オンライン上にあるビットコイン取引所の口座に不正アクセスし、そこに預けられているビットコインなどの仮想通貨を外部に送付することで奪い取ってしまうという盗難事件です。
「【超初級】 ビットコイン・仮想通貨入門(7)ビットコインアドレスはなぜ匿名性が高い?」でも紹介したように、ビットコインアドレスは非常に匿名性が高く、個人を特定することは、通常ほぼ不可能です。ですから、知らないアドレスに勝手に送付されてしまうと、取り戻すことができないと思った方がいいです。
もちろん、取引所を運営する仮想通貨交換業者も不正アクセスに対する対策を講じています。たとえば「二段階認証」などは、その1つ。
二段階認証では、仮想通貨交換業者の口座にログインする際、ログインIDとパスワードに加えて、ワンタイムパスワード形式の確認コード(セキュリティコード)が必要になります。そして、これがログインや取引の際などに利用できるようになっているのです。
仮想通貨交換業者に限らず、AmazonやGoogleなどへのログインにも二段階認証の設定が可能となっていますし、セキュリティ対策として一般的になってきていますよね。
2回パスワードを入力するのは、手間ではありますが、最低限のセキュリティ対策として二段階認証はきちんと設定しておいた方が良さそうです。ちなみに、bitFlyer(ビットフライヤー)などは、仮想通貨を外部へ送付する際は、二段階認証が必須になっています。
■高額のビットコインはオフラインで保管しているケースも
二段階認証を設定しておけば、未設定より安全性はかなり向上しますが、それでもインターネットにつながっている限り、100%安全とは言い切れません。仮想通貨取引所全体がサイバー攻撃に見舞われたり、個人のパソコンが乗っ取られたりすることも考えられるからです。
結局、オンライン上にある取引所の口座やウォレット(「ホットウォレット」とも呼ばれる)にあるビットコインは、大なり小なり盗難のリスクにさらされていることになります。

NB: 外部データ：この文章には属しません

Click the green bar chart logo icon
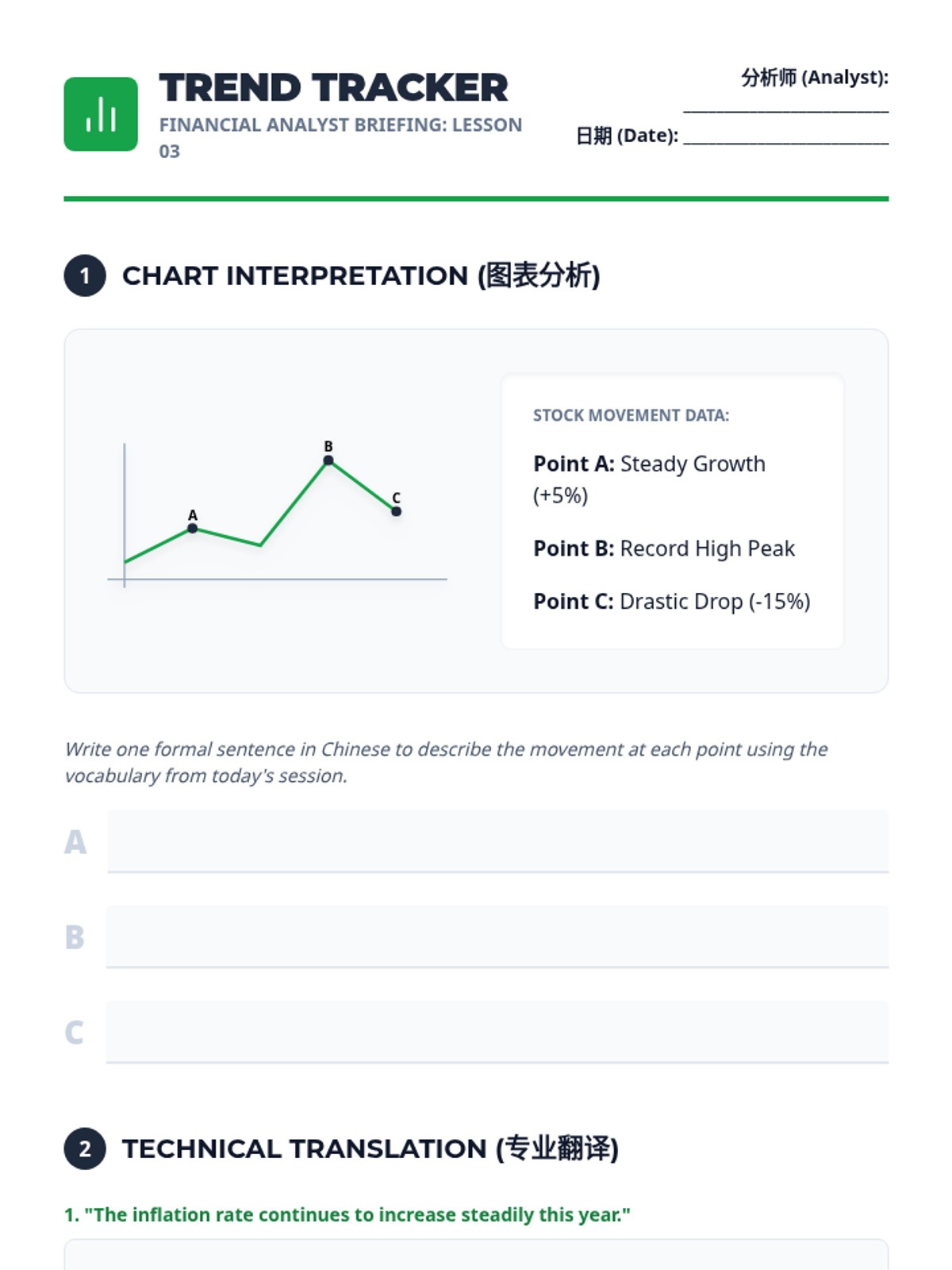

こうしたリスクを回避するため、保有するビットコインが大量な場合は、取引所の口座やインターネットにつながったウォレットではなく、インターネットから切り離すことができるUSB型のウォレットや、QRコード化して紙に印刷しておくことができるペーパーウォレット(「コールドウォレット」とも呼ばれる)など、オフラインのウォレットに移して保管しているという話も聞きます。
とはいえ、オフラインでも火災や盗難、紛失といった一般的なリスクはありますが…そのあたりは、ビットコインに限ったことではありませんよね。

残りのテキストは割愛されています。